Top of Information
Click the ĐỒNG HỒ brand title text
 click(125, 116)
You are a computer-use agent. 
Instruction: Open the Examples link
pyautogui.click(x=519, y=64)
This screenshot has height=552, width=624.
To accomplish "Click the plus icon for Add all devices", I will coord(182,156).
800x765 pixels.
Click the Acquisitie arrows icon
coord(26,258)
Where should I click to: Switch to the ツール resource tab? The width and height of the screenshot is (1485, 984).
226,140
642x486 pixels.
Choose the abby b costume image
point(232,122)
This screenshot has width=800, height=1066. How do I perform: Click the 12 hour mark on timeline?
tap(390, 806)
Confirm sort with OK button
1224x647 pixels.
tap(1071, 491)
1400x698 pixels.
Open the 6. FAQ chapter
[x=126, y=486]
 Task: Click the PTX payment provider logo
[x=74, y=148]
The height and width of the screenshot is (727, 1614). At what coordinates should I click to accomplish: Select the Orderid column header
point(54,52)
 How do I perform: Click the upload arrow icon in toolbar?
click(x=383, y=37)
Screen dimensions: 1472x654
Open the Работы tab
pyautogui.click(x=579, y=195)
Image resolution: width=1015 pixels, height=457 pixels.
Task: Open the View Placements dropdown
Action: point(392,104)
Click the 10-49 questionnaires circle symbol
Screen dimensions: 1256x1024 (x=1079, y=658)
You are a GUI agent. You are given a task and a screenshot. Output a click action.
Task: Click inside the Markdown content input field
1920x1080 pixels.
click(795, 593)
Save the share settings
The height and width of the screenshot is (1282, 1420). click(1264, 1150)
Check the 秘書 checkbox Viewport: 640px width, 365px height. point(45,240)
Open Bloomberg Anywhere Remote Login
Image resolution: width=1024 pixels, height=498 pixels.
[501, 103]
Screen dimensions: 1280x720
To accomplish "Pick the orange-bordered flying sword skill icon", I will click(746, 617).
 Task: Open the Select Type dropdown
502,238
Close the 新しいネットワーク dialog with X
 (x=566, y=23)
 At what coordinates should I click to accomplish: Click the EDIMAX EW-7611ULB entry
Bottom of Information
Repeat only what runs from the line holding "Image resolution: width=1024" to the end of the data, keeping every line exactly as written, first and last included.

Image resolution: width=1024 pixels, height=498 pixels.
[501, 103]
Screen dimensions: 1280x720
To accomplish "Pick the orange-bordered flying sword skill icon", I will click(746, 617).
 Task: Open the Select Type dropdown
502,238
Close the 新しいネットワーク dialog with X
 (x=566, y=23)
 At what coordinates should I click to accomplish: Click the EDIMAX EW-7611ULB entry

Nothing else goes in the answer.